+++ GIVEN ENTRIES
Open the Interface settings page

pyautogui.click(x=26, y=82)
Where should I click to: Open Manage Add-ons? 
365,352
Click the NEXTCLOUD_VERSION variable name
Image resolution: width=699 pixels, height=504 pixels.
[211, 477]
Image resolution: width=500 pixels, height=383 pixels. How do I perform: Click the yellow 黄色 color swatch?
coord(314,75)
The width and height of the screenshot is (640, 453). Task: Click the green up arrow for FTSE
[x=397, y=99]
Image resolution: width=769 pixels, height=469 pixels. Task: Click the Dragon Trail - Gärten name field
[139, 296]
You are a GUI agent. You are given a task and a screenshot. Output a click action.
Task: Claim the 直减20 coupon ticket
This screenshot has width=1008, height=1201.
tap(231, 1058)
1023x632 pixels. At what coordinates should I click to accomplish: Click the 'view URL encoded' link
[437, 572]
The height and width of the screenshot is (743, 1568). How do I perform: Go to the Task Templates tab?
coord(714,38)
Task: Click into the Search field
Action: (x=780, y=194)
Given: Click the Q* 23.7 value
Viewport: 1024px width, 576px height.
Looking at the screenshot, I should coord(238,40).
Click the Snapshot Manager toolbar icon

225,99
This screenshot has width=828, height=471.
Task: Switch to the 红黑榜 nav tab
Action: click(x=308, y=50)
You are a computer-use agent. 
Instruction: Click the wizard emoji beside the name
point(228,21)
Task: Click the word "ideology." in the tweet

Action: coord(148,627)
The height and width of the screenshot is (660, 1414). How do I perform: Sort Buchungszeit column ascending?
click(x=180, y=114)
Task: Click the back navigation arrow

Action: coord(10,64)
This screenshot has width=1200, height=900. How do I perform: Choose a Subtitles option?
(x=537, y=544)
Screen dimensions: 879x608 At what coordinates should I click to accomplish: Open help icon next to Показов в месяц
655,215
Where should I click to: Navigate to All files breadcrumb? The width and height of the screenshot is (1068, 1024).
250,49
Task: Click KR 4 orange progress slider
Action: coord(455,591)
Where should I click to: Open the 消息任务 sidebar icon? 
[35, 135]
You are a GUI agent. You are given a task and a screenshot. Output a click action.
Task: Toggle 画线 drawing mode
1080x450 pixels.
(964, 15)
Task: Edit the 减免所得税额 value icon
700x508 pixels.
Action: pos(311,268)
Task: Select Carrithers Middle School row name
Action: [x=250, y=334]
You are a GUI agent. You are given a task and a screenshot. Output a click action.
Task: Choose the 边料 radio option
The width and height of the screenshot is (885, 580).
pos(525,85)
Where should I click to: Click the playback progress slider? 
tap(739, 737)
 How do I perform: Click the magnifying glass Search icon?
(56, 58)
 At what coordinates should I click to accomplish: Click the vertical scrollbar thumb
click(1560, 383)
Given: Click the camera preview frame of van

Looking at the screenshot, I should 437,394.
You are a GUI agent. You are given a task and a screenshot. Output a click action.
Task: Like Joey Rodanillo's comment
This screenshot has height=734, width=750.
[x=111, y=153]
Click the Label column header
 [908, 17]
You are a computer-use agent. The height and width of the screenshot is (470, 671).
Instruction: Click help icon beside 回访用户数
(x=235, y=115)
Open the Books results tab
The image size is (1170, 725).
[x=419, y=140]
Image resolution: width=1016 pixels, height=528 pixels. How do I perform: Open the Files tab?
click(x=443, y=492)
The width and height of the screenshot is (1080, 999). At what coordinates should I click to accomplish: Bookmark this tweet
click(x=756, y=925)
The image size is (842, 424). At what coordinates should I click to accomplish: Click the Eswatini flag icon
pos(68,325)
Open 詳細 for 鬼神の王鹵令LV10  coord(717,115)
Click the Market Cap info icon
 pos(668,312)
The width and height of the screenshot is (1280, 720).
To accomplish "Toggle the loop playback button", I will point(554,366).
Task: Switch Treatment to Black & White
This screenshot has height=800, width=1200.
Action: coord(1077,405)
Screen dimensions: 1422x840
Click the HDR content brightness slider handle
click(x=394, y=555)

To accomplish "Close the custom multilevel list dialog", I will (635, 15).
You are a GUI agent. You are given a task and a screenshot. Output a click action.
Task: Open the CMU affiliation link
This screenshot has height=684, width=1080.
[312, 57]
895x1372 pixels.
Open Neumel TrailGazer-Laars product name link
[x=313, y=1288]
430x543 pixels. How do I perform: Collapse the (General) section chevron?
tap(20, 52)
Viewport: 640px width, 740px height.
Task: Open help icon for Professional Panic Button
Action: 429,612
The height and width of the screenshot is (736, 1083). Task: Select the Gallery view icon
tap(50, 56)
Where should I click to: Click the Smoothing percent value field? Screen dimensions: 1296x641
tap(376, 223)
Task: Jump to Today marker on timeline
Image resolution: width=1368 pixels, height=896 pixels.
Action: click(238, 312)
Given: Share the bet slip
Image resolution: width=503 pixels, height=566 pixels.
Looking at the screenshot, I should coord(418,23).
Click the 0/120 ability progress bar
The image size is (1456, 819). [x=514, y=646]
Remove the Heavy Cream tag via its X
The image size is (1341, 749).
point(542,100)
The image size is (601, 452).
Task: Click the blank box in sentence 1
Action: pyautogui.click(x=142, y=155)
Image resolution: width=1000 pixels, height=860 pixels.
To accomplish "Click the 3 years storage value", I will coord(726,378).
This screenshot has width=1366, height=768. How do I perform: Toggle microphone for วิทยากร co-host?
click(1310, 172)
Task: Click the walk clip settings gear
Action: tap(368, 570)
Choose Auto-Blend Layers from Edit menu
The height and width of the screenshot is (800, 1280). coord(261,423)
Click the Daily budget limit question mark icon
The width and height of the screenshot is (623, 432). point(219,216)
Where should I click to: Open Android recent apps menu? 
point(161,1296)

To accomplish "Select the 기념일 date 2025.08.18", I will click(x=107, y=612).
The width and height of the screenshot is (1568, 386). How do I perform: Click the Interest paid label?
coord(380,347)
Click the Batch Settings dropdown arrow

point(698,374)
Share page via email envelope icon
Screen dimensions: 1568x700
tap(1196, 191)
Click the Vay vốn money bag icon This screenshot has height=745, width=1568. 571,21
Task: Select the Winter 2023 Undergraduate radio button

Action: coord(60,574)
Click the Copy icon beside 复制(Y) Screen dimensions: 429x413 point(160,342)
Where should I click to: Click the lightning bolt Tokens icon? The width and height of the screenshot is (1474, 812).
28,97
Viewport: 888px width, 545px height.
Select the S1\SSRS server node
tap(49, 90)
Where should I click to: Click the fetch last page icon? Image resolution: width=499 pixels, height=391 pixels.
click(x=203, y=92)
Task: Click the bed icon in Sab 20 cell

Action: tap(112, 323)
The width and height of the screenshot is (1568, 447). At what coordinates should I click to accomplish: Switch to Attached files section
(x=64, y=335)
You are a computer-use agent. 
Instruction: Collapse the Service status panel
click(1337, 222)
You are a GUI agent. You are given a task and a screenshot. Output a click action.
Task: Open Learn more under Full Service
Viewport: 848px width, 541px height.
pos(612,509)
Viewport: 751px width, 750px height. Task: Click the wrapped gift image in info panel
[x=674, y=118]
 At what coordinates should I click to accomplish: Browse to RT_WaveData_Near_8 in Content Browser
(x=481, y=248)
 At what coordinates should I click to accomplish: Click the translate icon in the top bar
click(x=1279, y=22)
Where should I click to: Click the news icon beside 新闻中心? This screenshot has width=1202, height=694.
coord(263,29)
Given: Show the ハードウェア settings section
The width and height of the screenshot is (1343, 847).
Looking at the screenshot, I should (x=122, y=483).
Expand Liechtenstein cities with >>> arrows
++++++
PROBLEM TO SOLVE: Please give an exact copy of the lines above, beginning with the line containing "the top bar" and running through the line containing "Given: Show the ハードウェア settings section", and of no other lines.

EXERCISE SOLUTION:
 At what coordinates should I click to accomplish: Click the translate icon in the top bar
click(x=1279, y=22)
Where should I click to: Click the news icon beside 新闻中心? This screenshot has width=1202, height=694.
coord(263,29)
Given: Show the ハードウェア settings section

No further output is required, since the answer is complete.